The National Football League tarnished the purity and savagery of the sport by allowing for the Quarterback to be wired into the the coach’s booth, and nullifying the effects of a 747 quad engine decibel explosion of crowd noise in a hostile road environment. Major league baseball has followed suit by experimenting with a catcher to pitcher interface, where the backstop is armed with a wrist device that cannot be distinguished from a similar looking control interface that are part of the current generation of NASA spacesuits. While the future has collided with the present, and the poetic narrative of a simple game, traditionalists do not have to like where things are headed.
As the Islet-sized lump meteor of discarded Tesla batteries bears down on the dinosaurs of Major League baseball, the looming shadow of the unsustainable toxic object travelling at 31,000 mph signals another extinction event for the traditional morays and pageantry of the fluidic rules of a game influenced AI and statistics. Since the legacy of Billy Beane and the statistical analysis tenets of Moneyball crossed into the threshold of popular culture, the game has never been the same, for the better or the worse, as no analytical model can forecast stagnation and the apathy of the average fan.
While the instinctive ruggedness of a grueling season is being phased out for technological marvels, as mathematicians have replaced the rough around the edges scouting community club offering exclusive memberships based entirely off of experience, gut feelings and superstition, the void of the languishing moments in the dog days of Summer between pitches is filled with a streaming consciousness of statistics. And figures predicting a shortstop’s propensity to endure a low-level nervous breakdown in the top of the 8th inning with a lefty on the mound facing a right-handed power hitter wearing layers of golden necklaces with the count 2-1 no longer satisfies the lust for random information.
No thanks to the Houston Astros and their archaic, yet effective method to steal signs and relay the information to the hitter through Morse code pounding on garbage cans, the era of the cyborg and the major leagues has ungraciously been launched. Normally, the implementation of the DH in the National League would quantify as breaking news, but the next gen launch of catcher to pitcher in-game communication technology in eliminating the sign system is being tested during the regular season, and with disturbing results.
The interface is eloquent, powerful and eerily reminiscent of a science fiction plot predicting the end of humanity and autonomy through gadgetry. The catcher now has the option to be equipped with a wrist device which resembles a miniature television remote and sends auditory signals to the earpiece of a hurler on the mound in calling pitches, thus deeming pantomime unnecessary. The only question is how the integrity and organic environment of baseball will forever be altered in allowing the tech realm to get directly involved with the action on the playing field.

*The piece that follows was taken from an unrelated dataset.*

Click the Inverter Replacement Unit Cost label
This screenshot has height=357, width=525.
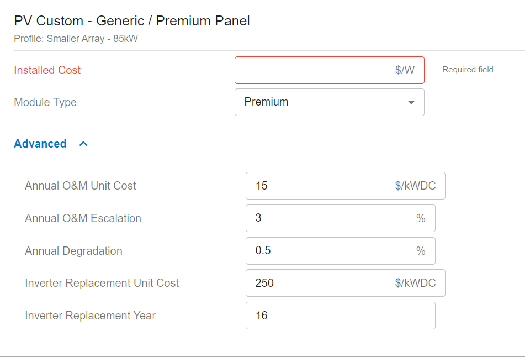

Of course, the cat and mouse game of sign stealing and lip reading is still an entertaining sidebar to the intrigue of an arduous marathon of a season. The simple ingrained element of non-verbal communication, where all angles of competitive advantages are summoned in distinguishing between an average ballclub, and a team competing for a pennant. What is the life expectancy on the idiosyncrasies that help to make baseball tolerable, now that the introduction of devices may have set a terrible precedent?
The PitchCom remote interface.
The innovative catch to pitcher interface developed by PitchCom, and branded as anti-sign stealing technology. does add another layer of intrigue to sport that can linger over a 162 game schedule in bringing the possibility of hacking an aspect of the game into each and every stadium. Sign stealing may take on a whole new meaning, through a digital interception mechanism, as the trajectory of MLB has forever been redirected. It is a foregone conclusion that the grandchildren of the soon to be extinct strapping reptiles of ancient baseball eras, their synapses plugged with e-chewing tobacco, are already feverishly working on DIY solutions to capture the wireless signal travelling at the speed of light from home plate to the mound. The electronic equivalent to acceptable cheating methods aligning with the acceptable infrastructure of proper gamesmanship is moving swiftly towards the prototype stage, while threats of robo-umps originate from reactionary disgruntled fans and the tech lobby.
In targeting the non-baseball crowd, video game making giant Nintendo, nudged by MLB, launched the “Baseball Simulator” series in the late 1980’s. The idea was to provide a gateway platform in appealing to a broad spectrum of demographics by a offering an experience that combined the classic framework of the sport with layers of science fiction and fantasy themes. Whether or not the debut of the NES cartridge actually generated revenue from a new source cannot be determined, however, the deliberate campaign in emphasizing technology over the sporting angle is evident today with an emphasis on analytics and the acceptance of digitally-infused hardware as part of the uniform.
Within the instant gratification ecosystem of the information age, change is inherent, and with the insatiable appetite for the new and improved, some things will be forever casualties of the younger generations raised to be uncomfortable with the consequences of wins and losses. As professional sports face the reality of competition being shifted to the virtual world, traditional sports will suffer, and the aging fans will have to stomach the insufferable alterations made to accommodate the whims of consumers weened by a gig-economy, where sticks and stones breaking bones is not tolerated, and words certainly do inflict psychological damage on a society that is indifferent to fortitude and toughness.